In La nostra vita i Baustelle raggiungono il picco più alto della ricerca: «Che cosa abbiamo a cena, amore / Che vento ci sorprenderà? / Che ipotesi di cambiamento segnerà la croce del nostro dolore? / In fondo sono solo un uomo / Perduto nell’oscurità/ Continuo a chiedere perdono e poi chissà / Da quale Cristo arriverà / Fine dell’estate della nostra vita/ Sembrano rimaste solo sigarette spente/ E un gigantesco niente».

Nelle canzoni dei cantautori si cerca una ragione al dolore, un orizzonte di senso da raggiungere, ma nessuno indica la meta. Non ci sono maestri da seguire. L’umanità descritta in musica comunque non cede all’angoscia. La troviamo ferita e non sconfitta in L’uomo buono che muore di Giovanni Truppi, dall’album Infinite possibilità per essere finiti. Qui un verso: «E gli altri uomini si vergognano di tutte le volte che sono feroci / Cinici, stronzi, arroganti e cattivi, avidi, falsi, egoisti e sleali / Tornano a casa e piangono soli dietro le porte degli sgabuzzini / Restano al buio e guardano fuori / E nella notte si sentono i cori delle loro domande e dei loro pensieri / Che per una notte ritornano puri». Truppi che compare nei dischi di Fulminacci e di Motta. Sensibilità accomunate dallo stesso desiderio di trovare quella benedetta voglia di felicità nelle lande solitarie delle nostre vite.

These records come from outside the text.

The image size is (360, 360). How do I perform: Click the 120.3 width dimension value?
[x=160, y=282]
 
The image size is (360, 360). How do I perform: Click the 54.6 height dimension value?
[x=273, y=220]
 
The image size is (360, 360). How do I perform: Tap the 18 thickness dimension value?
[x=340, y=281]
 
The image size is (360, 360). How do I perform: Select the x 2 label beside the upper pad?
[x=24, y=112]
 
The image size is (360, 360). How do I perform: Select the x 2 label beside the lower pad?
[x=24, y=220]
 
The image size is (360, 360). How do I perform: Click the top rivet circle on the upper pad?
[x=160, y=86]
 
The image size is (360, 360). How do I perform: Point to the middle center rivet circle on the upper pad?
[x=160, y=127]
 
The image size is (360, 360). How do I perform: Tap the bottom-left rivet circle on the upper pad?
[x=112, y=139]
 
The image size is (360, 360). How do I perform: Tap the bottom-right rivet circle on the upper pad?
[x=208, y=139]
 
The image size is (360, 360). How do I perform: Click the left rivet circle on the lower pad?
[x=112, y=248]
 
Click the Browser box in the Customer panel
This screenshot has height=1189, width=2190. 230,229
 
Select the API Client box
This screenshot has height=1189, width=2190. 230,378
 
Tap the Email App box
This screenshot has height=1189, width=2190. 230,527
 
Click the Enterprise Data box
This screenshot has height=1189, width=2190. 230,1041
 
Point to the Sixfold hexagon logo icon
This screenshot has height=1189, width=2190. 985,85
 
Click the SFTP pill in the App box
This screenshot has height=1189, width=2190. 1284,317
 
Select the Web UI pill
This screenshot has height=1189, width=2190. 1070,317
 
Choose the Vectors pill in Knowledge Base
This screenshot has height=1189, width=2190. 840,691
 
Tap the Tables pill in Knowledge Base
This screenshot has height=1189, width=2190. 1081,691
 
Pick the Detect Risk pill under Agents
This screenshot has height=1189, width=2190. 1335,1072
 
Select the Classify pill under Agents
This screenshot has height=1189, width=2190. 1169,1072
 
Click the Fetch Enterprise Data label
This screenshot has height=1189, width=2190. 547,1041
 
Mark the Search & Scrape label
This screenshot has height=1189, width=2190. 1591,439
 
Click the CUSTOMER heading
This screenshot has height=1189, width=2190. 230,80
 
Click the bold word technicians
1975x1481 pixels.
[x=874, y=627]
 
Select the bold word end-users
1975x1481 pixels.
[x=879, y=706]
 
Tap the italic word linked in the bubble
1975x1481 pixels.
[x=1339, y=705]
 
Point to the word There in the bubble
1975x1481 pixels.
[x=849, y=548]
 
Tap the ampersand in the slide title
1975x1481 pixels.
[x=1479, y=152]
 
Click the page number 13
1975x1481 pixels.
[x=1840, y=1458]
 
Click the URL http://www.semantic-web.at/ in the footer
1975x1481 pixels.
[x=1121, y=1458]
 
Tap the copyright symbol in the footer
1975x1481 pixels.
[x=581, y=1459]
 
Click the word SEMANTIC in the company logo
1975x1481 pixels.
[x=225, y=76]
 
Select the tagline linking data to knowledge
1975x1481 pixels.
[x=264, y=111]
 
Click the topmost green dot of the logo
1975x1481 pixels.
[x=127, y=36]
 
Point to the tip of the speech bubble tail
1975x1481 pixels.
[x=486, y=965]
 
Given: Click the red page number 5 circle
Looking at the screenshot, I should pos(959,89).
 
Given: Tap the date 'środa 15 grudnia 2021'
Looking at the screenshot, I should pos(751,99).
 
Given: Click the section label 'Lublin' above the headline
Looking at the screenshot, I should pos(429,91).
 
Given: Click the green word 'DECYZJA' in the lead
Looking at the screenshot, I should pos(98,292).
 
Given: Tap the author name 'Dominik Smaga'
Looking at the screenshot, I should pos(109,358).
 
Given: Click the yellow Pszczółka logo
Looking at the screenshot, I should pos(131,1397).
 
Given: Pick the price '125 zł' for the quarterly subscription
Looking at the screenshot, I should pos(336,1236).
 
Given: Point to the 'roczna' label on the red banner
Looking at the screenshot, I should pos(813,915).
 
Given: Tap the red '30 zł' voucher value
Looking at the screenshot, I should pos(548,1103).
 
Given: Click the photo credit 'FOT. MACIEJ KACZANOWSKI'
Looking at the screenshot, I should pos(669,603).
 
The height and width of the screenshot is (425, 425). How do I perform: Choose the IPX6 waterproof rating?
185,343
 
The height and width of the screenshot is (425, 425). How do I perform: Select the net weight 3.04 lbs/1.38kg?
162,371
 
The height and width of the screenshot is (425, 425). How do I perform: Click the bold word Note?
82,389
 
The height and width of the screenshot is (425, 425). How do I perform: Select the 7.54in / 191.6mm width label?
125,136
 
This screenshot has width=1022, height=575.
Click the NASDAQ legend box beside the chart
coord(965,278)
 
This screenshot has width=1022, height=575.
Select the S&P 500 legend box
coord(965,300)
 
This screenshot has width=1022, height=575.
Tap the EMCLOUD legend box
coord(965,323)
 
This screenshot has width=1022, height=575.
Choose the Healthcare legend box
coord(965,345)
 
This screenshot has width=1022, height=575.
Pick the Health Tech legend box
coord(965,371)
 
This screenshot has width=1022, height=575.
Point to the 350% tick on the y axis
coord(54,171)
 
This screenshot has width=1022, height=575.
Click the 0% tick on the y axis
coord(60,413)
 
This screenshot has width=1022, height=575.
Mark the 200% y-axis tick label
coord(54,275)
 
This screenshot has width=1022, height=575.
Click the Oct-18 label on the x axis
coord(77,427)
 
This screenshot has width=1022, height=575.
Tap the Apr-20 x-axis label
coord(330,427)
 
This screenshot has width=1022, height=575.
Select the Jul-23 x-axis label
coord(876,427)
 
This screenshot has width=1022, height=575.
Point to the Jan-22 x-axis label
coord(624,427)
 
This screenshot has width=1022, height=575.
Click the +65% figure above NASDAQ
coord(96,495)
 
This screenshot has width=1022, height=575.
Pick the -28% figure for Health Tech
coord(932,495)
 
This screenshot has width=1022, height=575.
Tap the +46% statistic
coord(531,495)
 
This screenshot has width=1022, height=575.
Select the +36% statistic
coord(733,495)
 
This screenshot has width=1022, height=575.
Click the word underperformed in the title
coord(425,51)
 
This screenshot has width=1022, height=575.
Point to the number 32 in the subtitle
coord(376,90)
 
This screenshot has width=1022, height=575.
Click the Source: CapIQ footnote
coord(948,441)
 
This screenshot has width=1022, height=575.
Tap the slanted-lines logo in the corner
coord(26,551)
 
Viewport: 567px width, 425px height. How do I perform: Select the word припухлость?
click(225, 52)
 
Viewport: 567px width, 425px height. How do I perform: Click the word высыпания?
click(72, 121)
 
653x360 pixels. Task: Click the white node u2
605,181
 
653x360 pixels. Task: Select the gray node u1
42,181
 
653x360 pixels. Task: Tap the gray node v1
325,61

I dischi scelti e qui elencati indicano le conseguenze dell’assenza di Dio sulla terra. Ricordano La strada, il celebre racconto di Cormac McCarthy. In un mondo distrutto e senza un futuro, l’uomo fatica a realizzare il bene. Confuso e lontano dal Signore, non trova più un significato all’esistenza. Ed una sola cosa la rende nobile e interessante: i rapporti con le altre persone. Il valore della fraternità e la resistenza al male sono rappresentati da due canzoni di Capossela, Il tempo dei regali e Con i tasti che ci abbiamo, dall’album Tredici canzoni urgenti. In un universo sbagliato in cui gli uomini si autodistruggono, specie in All can you eat e La cattiva educazione, Vinicio decanta l’azione della grazia citando Anthem di Leonard Cohen: «Il tempo dei regali troverà il modo di creparci ancora il cuor / È solo la crepa che libera la luce / Solo con la crepa la grazia ci ricuce / E se tutto è stato un regalo / Quel che conta è solo regalar». La musica è come uno stoppino fumigante che non si spegne in mezzo alle tenebre (Matteo 12,20). In ogni circostanza, bisogna fare di un limite una possibilità e affrontare senza paura l’esistenza che ci è stata donata. E la musica buona che gira intorno ci aiuterà.